Behavioral testing was conducted in a clear Plexiglas box (35 × 35 × 25 cm). On the day of experimentation, the animals were transferred to the testing room and left for 1 h for acclimatization. They were randomly assigned to experimental groups, and experimental HTR and tremors were produced in animals (the total number was 50 rats) by a single injection of phenol intraperitoneally (i.p.) as previously described [15]. In head twitching responses (HTR) and tremor tests, rats were divided into eight groups of five animals each. Group 1 (control) was treated with vehicle (NaCl 0.9%) i.p. Immediately after injections, animals returned to the monitoring chamber. HTR and tremor were recorded manually for 15 min post-injections. The number of animals in experimental groups regarding time points was five. The time period of analysis was selected from previous experiments showing that phenol-induced disorders occurred mainly within 15 min. HTR was defined as a rapid rhythmic shaking of the head in a radial motion. The tremor was assessed as the involuntary quivering movement of the whole body. To evaluate tremor, animals were placed individually in an observation box. The occurrence of tremors was rated by an observer blinded to the treatment protocol. The period between the injection of phenol and the appearance of the first symptoms of tremors was recorded at the time of onset of tremors. The duration of tremors was recorded as the time between onset and complete disappearance of tremors. Tremor intensity was evaluated using a four-point ranked scale: no tremor—0, mild tremor—1, moderate intermittent tremor—2, moderate persistent tremor—3, and pronounced severe tremor—4 [15].

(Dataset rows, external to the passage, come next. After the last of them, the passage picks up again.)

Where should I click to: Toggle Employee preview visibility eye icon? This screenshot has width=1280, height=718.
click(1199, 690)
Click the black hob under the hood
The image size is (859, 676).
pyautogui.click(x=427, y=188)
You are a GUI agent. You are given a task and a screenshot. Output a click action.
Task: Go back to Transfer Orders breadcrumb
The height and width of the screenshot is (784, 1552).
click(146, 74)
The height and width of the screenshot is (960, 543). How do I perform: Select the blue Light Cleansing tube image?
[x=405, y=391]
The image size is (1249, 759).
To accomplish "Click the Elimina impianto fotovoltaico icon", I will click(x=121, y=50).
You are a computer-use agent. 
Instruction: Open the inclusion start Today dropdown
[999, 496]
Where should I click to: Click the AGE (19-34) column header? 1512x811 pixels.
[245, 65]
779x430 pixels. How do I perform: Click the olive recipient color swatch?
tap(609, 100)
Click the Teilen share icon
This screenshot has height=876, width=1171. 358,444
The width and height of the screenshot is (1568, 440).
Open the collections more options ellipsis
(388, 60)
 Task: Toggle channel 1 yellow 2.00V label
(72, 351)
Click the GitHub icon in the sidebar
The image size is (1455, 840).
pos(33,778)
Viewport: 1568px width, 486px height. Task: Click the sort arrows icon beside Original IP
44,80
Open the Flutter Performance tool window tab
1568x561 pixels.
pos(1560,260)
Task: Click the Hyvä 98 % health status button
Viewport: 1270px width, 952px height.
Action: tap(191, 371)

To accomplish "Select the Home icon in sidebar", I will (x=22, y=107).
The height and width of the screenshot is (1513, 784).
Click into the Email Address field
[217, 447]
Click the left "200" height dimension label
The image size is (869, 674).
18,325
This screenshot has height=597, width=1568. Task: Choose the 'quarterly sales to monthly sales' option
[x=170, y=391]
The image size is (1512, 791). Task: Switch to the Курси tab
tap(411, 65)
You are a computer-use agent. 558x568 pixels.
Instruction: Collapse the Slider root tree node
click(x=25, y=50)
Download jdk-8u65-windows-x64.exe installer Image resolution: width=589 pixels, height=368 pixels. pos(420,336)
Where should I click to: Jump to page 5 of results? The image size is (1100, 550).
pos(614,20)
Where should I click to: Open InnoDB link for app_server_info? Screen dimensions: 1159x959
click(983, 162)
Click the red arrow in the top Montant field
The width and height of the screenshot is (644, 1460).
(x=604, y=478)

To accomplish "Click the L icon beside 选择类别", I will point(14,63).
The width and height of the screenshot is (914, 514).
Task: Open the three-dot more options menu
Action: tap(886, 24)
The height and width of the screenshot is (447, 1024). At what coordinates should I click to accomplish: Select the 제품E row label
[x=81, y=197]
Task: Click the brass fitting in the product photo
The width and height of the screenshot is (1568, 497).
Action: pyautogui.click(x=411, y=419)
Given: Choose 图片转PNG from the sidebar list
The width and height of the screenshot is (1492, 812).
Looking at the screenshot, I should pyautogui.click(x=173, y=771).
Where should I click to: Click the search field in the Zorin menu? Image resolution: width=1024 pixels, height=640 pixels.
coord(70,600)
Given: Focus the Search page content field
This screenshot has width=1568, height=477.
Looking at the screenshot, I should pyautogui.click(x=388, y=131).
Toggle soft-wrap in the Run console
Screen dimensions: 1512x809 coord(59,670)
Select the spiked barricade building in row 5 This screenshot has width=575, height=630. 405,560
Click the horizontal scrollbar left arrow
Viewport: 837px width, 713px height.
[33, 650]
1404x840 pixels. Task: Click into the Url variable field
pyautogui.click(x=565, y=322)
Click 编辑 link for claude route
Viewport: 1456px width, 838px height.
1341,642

4.9. Western Blot Analysis

Western blot was carried out as previously described [22]. The plasma membranes or VLPs of transfected 293FT cells, as well as the His-tagged purified receptor elution fractions, were subjected to SDS/PAGE using the SDS-PAGE Reagent Starter Kit (1615100 Bio-Rad, Hercules, CA, USA) and to Western blot analysis by the Pierce™ Fast Western Blot Kit (35055 Thermo Scientific) and the ECL Plus Western Blotting Detection System Substrate (GE Healthcare, Chicago, IL, USA). Samples were SDS-treated using boiling for 5 min in a buffer consisting of 62.5 mm Tris, 10% glycerol, 5% 2-mercaptoethanol, 4% SDS, and 0.001% bromophenol blue, and then ~20 µg of total protein was loaded into SDS/PAGE. Electrophoresis’ parameters were as follows: 70 V for 10 min on 4% SDS/PAGE stacking gel and 120 V for 50 min on 12.5% SDS/PAGE resolving gel. Proteins were transferred onto the PVDF membrane by the semidry method using 0.09 A·cm⁻² for 1 h. After that, membranes were incubated for 1 h in a blocking solution containing 5% milk and then incubated at 4 °C overnight with primary GABRB3 monoclonal antibodies (MA5-27698 Thermo Fisher Scientific), diluted 1:2000 with the blocking solution. After incubation, the membranes were washed with TBS-T four times for 15 min each washing and then incubated at RT for 1 h with secondary HRP-conjugated antibodies (62-6520 Thermo Fisher Scientific), diluted 1:5000 with the blocking solution. Then, the membrane was washed with TBS-T four times, and the GE Healthcare ECL Plus Western Blotting Detection System (Amersham™, GE Healthcare) was applied according to the manufacturer’s instructions. The visualization of the bands was obtained on a Kodak Image Station 440 (Kodak, Rochester, NY, USA).

4.10. Statistical Analysis

The data are expressed as the mean ± SEM, and differences were considered significant for p < 0.05. Statistical differences were determined by a two-tailed Student’s unpaired t-test for data with equal variances and which were assessed as normally distributed with the Shapiro–Wilk test. Graphs and statistical analysis were obtained by using GraphPad Prism 9.3 (GraphPad Software, San Diego, CA, USA).